Würde mich über Antworten freuen.


----------



## psartini (20. Mrz 2007)

je nachdem was du vor hast macht es eventuell sinn dir apache derby oder javadb anzusehen. das sind datenbanken welche komplett in java implementiert sind und welche du somit komplett in deinem war-file unterbringen kannst.

allerdings sind diese natürlich nicht so performant wie "ausgewachsene" datenbanksysteme wie postgres. wenn die datenmengen überschaubar bleiben sind sie aber gute alternativen.


----------



## TSH (21. Mrz 2007)

Und was passiert, wenn ich den Server runterfahre? Sind die Daten dann futsch? Ich will sie dauerhaft auf der Platte speichern, so dass die WebApp auch beim nächsten mal drauf zugreifen kann.


----------



## psartini (21. Mrz 2007)

TSH hat gesagt.:
			
		

> Und was passiert, wenn ich den Server runterfahre? Sind die Daten dann futsch? Ich will sie dauerhaft auf der Platte speichern, so dass die WebApp auch beim nächsten mal drauf zugreifen kann.



nein, die daten werden auf die festplatte geschrieben. guck dir doch einfach mal die doku an.

http://db.apache.org/derby/manuals/index.html


----------
****************
Aufgabe: Aktualisiere den Abschnitt des Lesetexts, der bei "Würde mich über" beginnt und bei "aber gute alternativen." endet, indem du "postgres" durch "PostgreSQL" ersetzt, und gib diesen Abschnitt vollständig wieder.

Bereitgestellte Daten:
****************
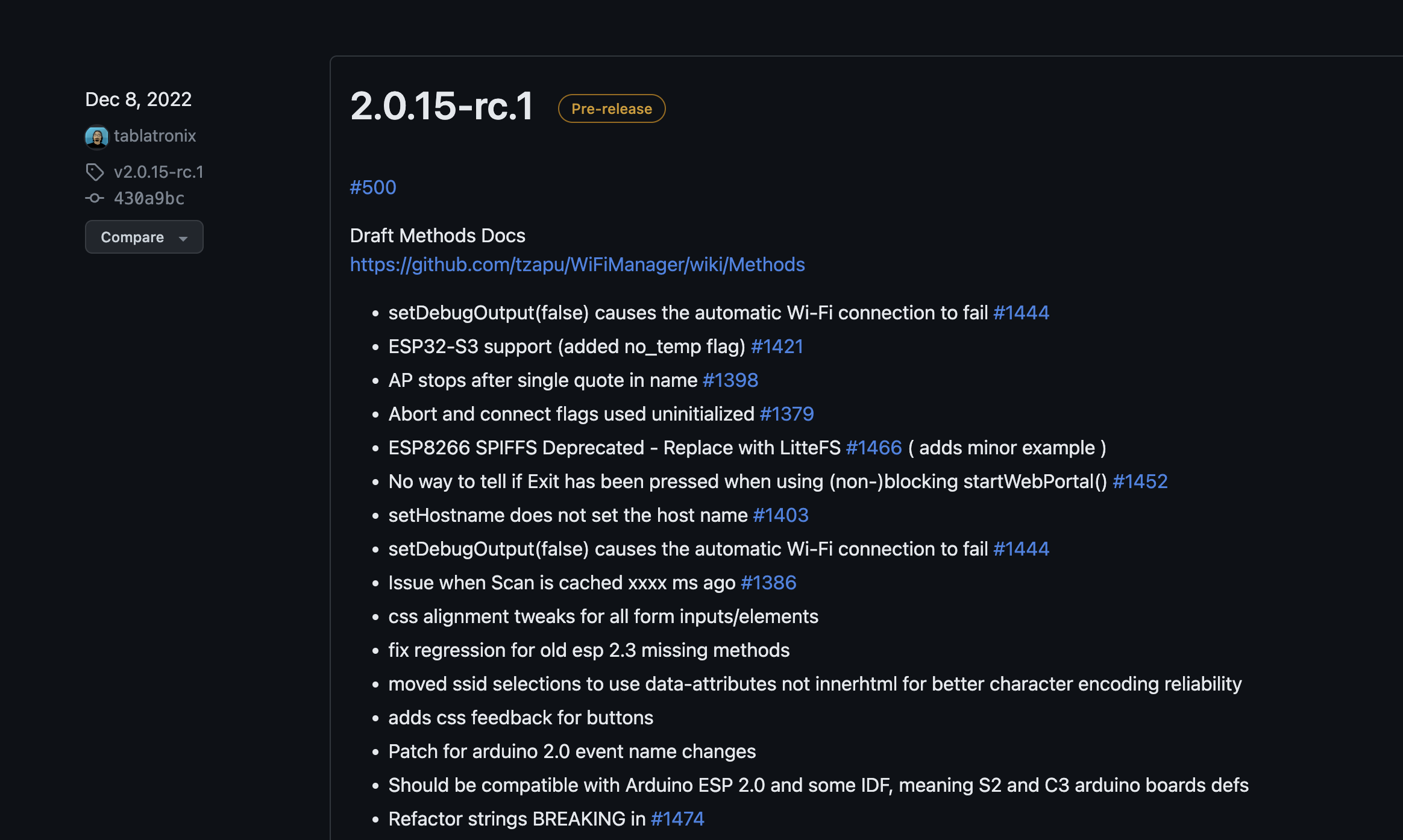The width and height of the screenshot is (1403, 840).
Task: Open issue #1444 about setDebugOutput failure
Action: click(1020, 313)
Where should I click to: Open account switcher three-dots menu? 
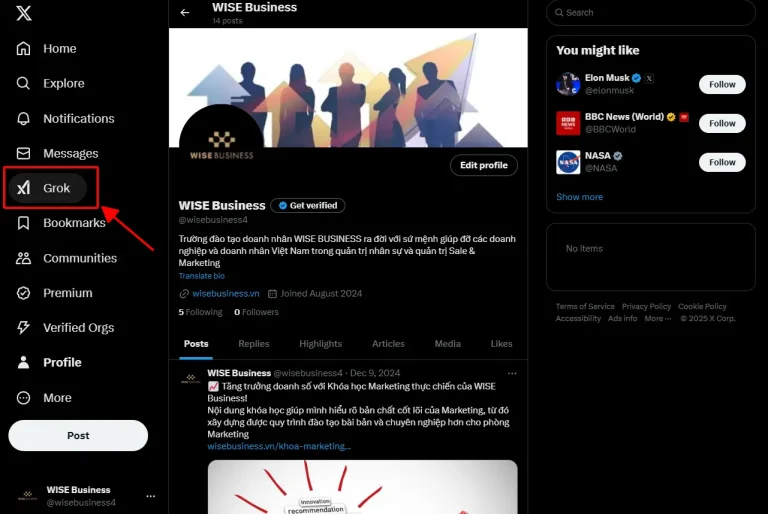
****************
Lösung:
Würde mich über Antworten freuen.


----------



## psartini (20. Mrz 2007)

je nachdem was du vor hast macht es eventuell sinn dir apache derby oder javadb anzusehen. das sind datenbanken welche komplett in java implementiert sind und welche du somit komplett in deinem war-file unterbringen kannst.

allerdings sind diese natürlich nicht so performant wie "ausgewachsene" datenbanksysteme wie PostgreSQL. wenn die datenmengen überschaubar bleiben sind sie aber gute alternativen.